A GOOLHI mother has called for government health reform after her daughter fell ill with Q fever.
Laura Jones has pleaded with the federal government to up its measures after her daughter Lillie was diagnosed with the bacterial infection recently.
The bacteria is most commonly found in cattle, sheep and goats, and can be transmitted via dust particles in the air.
An effective vaccine is only available to people over the age of 15 and Mrs Jones said she would like to see the age limit lowered.
"Our area is a hotspot for Q fever regardless of how dry or dusty it is," Mrs Jones said.

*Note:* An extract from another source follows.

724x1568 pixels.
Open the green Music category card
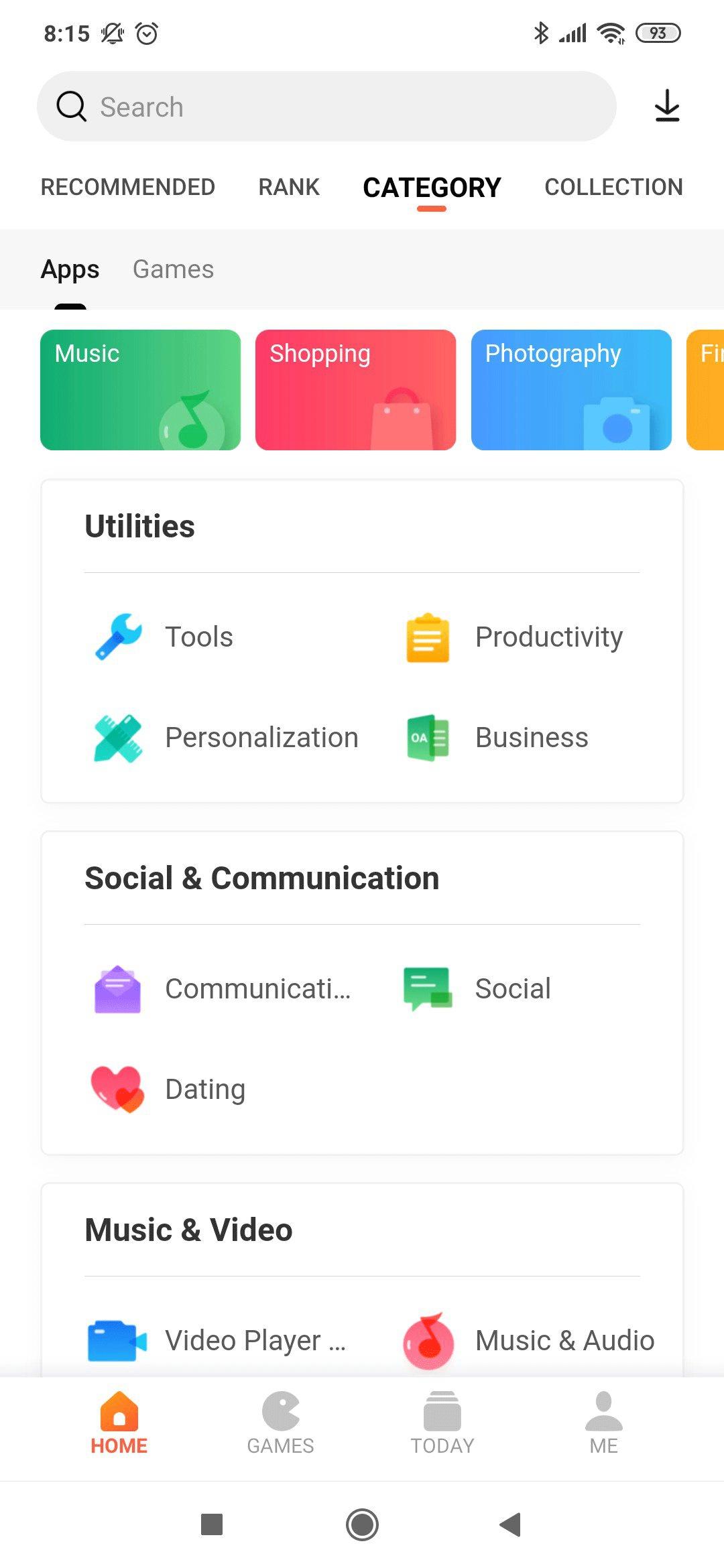(x=140, y=389)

"But with how many stock - alive and dead - we've had on our property, how dry, dusty and smoky it's been recently, it is no wonder our Lillie contracted it.
"When Lillie first picked up the virus, the age limit was 16, but it has since been lowered.
"We're not too sure how this will affect her long-term, we have to go down for more tests in Sydney next week, which should give us a better idea of her prognosis."
Parkes MP Mark Coulton said the government was doing all it could to help combat Q fever.
"It is a major concern for the government but, despite the conditions, we haven't seen a major spike in Q fever across the country," Mr Coulton told the Namoi Valley Independent.
"Currently, the government is investing $40 million to a pharmaceutical company to manufacture the vaccine, which makes us the only country in the world to do that for Q fever.
"In NSW, we have also set up a Q fever taskforce, which is looking at a variety of things including lowering the age restrictions around the vaccine."
Mr Coulton said the government's latest round of drought relief funding could be used for medical testing and treatment for Q fever.
"I don't think people should rely on an incoming government-funded program regarding the Q fever vaccine because, to my mind, it is not coming in the near future," he said.
"I know a lot of abattoirs and food-processing facilities pay for their staff to be tested because of closely they work with animals, I myself will be tested in the coming weeks to be on the safe side.
"It's a really complex illness, so there really is no easy fix from a government stand point.
"I urge people who have access to the government's $3000 drought relief funding to use it on medical testing if they need to."
Mrs Jones also urged people to get themselves tested "sooner rather than later".
"This illness does not discriminate," she said.
"It can happen to anyone, it can be as innocent as dust coming through your window when you're driving through town.
"I can't urge people enough to be proactive and get regular checks from their doctor."